[Data records]
..........

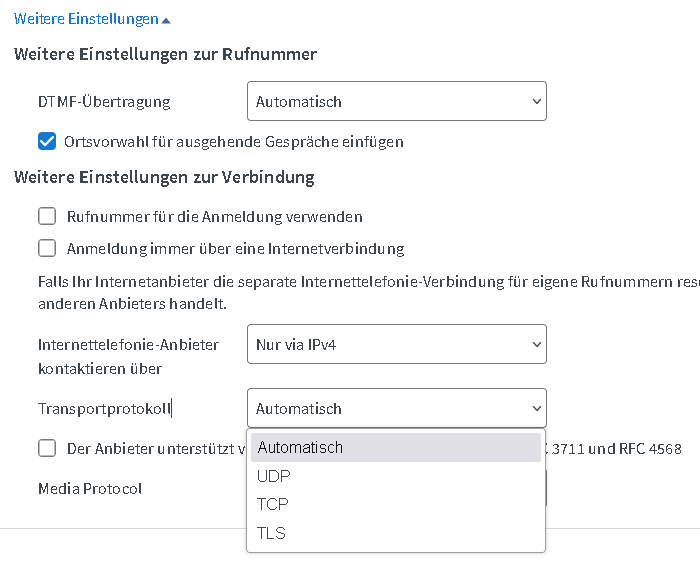This screenshot has height=563, width=700.
Task: Open the Nur via IPv4 dropdown
Action: (x=396, y=344)
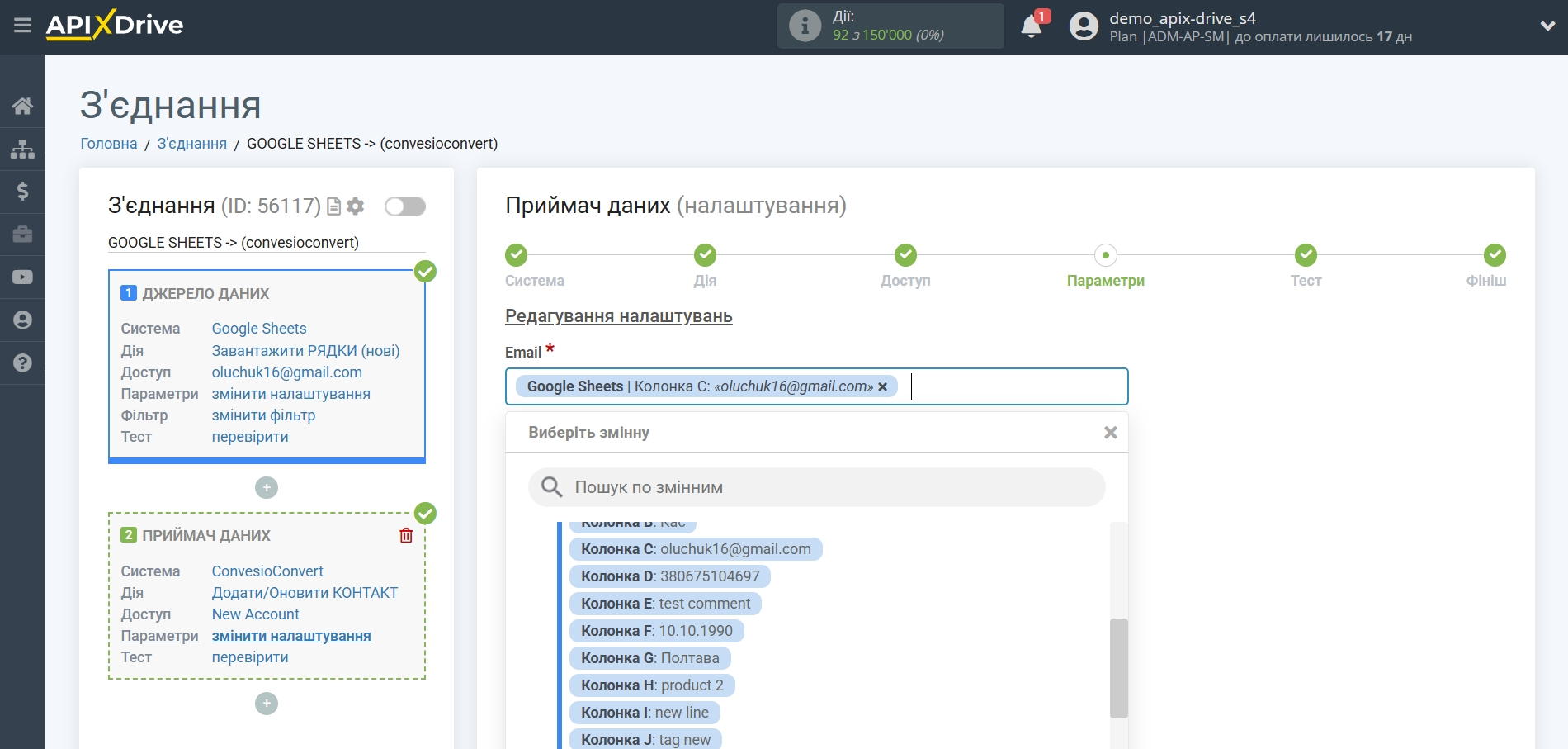Open connections sitemap icon in sidebar
The height and width of the screenshot is (749, 1568).
coord(22,149)
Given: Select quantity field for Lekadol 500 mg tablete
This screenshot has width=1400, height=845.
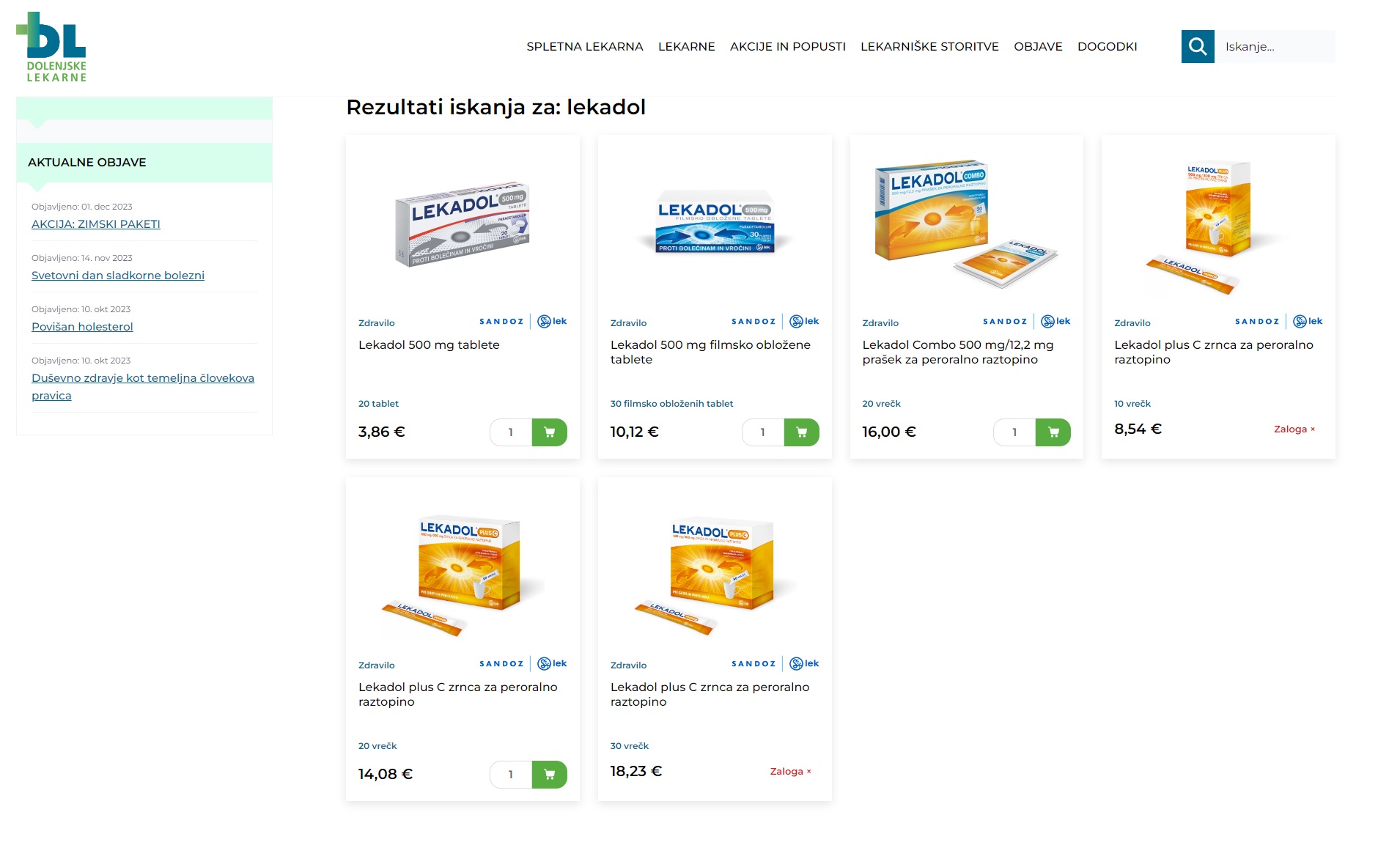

..........

Copy the lines of the records, beginning where the line containing "Given: Select quantity" appears and continuing through the final line, exactly and with no pictures.

Given: Select quantity field for Lekadol 500 mg tablete
This screenshot has width=1400, height=845.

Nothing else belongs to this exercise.